YOUR ASSIGNMENT
Summarize the lupus research award text below in two sentences.

READING TEXT
From lupus rare gene variants to pathogenic mechanisms

Year of award: 2024

Grantholders

  • Prof Carola Vinuesa

    The Francis Crick Institute, United Kingdom

  • Prof Anisur Rahman

    University College London, United Kingdom

Project summary

Drawing from our functional validation of disease-causing gene variants that we have identified after sequencing 200 early-onset SLE patients; the generation of bespoke mouse models of human disease; and novel tools we have generated, we plan to investigate in-depth the mechanisms that lead to disease and the cellular and molecular causes of disease heterogeneity. Our new tools will for the first time enable interrogating the cell of origin of autoantibodies (B-1 vs B-2) across the different disease pathways, as well as the route of differentiation of pathogenic B cells (follicular/germinal centre vs extrafollicular), their longevity and replenishment, and the role of somatic hypermutation in the spontaneous germinal centers seen in SLE. Importantly, we will investigate whether the four major forms of nuclear acid sensing (extracellular/endosomal DNA via TLR9; extracellular/endosomal RNA via TLR7; cytoplasmic DNA via c-Gas/STING; cytoplasmic RNA via MAVS) lead to differences in the type I/II/III IFNs produced and their receptor requirements, involvement of TLR7 signalling, and differences in the nature of self-reactive B cells involved and their responses. The salient findings and mechanisms will be investigated in non-mendelian (adult-onset) lupus that are untreated or in remission, and are expected to guide patient stratification for more effective therapies.

EXERCISE DATA
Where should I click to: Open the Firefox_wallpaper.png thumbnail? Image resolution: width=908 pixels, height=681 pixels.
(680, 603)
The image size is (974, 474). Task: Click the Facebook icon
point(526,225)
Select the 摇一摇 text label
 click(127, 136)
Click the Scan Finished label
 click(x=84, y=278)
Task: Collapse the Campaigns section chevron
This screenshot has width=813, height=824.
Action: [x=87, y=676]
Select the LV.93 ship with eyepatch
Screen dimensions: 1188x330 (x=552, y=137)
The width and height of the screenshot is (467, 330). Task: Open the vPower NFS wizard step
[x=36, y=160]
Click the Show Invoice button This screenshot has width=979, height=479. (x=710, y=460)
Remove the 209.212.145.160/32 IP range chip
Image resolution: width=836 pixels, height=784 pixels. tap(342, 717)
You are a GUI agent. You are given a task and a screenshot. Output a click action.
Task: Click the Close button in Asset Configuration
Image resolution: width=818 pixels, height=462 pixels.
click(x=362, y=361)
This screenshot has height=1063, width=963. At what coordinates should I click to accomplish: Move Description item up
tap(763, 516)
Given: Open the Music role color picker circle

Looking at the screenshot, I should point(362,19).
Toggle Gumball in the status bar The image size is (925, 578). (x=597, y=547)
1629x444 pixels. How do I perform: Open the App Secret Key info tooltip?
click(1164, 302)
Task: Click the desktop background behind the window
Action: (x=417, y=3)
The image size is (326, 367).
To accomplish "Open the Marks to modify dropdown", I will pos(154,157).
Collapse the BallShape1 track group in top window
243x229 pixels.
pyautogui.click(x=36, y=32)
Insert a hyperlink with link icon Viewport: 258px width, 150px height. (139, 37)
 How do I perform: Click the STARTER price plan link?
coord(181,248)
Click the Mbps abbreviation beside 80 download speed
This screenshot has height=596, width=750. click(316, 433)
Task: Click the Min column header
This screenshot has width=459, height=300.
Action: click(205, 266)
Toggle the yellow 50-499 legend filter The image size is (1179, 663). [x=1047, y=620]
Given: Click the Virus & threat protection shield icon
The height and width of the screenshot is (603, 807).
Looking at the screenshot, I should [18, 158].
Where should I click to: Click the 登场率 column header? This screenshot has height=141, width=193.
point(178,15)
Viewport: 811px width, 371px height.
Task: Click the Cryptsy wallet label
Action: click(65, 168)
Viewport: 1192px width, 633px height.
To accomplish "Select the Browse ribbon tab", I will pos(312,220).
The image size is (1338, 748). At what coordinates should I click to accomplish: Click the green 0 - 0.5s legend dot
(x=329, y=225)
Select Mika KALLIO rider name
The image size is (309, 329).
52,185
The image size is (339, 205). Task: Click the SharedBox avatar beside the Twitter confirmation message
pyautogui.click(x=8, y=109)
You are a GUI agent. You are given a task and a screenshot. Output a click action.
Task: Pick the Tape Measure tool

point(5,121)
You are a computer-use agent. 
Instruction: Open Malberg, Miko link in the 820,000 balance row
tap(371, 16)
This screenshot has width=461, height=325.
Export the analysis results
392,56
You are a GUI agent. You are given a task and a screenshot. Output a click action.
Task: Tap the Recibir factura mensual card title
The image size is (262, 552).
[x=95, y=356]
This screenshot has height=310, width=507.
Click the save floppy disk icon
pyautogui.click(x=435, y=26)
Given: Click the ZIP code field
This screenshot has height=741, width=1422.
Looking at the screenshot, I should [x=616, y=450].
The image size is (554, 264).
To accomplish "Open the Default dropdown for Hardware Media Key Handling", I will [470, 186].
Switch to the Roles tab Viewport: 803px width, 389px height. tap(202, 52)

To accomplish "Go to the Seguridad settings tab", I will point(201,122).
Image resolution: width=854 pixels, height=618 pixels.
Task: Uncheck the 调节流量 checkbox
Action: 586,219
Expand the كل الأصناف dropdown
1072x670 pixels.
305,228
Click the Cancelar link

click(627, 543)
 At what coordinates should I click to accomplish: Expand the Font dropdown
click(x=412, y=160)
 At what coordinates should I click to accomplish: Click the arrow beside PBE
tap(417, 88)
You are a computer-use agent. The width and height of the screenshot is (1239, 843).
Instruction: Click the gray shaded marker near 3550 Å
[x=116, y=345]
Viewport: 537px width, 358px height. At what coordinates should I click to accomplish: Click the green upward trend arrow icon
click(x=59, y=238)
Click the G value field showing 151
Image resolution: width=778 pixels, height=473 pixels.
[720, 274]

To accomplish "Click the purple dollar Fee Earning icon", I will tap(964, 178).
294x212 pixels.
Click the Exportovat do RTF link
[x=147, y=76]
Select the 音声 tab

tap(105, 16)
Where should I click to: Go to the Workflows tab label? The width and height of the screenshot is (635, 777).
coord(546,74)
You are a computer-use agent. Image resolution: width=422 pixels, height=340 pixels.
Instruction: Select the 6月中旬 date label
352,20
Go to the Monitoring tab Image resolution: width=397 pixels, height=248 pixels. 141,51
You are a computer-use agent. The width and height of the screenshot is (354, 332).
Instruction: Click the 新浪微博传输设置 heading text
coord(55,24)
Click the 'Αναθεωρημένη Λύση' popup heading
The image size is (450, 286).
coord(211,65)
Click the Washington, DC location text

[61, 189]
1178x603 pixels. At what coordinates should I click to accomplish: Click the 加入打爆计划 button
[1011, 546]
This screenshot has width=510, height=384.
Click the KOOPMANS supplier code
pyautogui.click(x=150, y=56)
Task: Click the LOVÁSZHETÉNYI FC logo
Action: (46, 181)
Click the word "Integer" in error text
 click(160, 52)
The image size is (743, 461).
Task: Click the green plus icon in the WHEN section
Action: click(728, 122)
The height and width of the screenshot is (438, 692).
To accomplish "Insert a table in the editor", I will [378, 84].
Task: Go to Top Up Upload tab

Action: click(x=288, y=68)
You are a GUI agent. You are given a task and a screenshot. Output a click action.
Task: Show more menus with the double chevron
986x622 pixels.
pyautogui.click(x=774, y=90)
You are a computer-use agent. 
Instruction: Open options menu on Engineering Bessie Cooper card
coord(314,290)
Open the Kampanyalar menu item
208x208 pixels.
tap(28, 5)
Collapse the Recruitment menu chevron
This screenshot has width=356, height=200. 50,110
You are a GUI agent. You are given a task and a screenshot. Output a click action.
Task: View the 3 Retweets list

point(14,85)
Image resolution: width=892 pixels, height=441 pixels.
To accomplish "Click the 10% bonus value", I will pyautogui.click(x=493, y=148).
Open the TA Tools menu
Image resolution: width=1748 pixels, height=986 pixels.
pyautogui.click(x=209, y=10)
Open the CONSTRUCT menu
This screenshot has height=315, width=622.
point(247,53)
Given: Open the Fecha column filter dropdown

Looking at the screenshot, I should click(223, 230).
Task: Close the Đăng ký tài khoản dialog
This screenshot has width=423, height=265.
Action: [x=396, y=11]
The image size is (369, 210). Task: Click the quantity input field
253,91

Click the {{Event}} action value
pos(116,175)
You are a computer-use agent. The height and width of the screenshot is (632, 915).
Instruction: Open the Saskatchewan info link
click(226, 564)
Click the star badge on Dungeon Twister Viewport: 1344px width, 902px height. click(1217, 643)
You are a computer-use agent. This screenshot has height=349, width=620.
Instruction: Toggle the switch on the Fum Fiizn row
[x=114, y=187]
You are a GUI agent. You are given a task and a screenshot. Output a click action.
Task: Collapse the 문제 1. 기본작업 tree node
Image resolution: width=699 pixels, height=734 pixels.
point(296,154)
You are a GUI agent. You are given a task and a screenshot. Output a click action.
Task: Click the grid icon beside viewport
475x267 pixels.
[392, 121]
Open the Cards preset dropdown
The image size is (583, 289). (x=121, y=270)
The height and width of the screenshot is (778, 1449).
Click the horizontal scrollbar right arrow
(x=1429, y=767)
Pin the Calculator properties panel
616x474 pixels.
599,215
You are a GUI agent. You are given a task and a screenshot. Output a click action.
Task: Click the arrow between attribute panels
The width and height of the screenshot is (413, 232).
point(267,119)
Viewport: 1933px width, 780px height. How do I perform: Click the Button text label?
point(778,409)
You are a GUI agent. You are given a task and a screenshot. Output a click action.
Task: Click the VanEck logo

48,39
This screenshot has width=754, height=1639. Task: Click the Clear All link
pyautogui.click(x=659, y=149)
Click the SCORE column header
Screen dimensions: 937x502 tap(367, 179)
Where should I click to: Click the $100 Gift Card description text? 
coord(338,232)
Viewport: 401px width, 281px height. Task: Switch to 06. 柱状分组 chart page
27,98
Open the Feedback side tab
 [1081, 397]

SOLUTION TO THIS TASK
Awarded in 2024 to Prof Carola Vinuesa of the Francis Crick Institute and Prof Anisur Rahman of University College London, the project draws on disease-causing gene variants identified by sequencing 200 early-onset SLE patients, bespoke mouse models, and new tools to investigate the mechanisms that lead to disease and the causes of its heterogeneity. It will examine the cell of origin of autoantibodies, the differentiation route of pathogenic B cells, and whether four major forms of DNA and RNA sensing lead to differences in the interferons produced and the self-reactive B cells involved, and its salient findings will then be studied in adult-onset lupus to guide patient stratification for more effective therapies.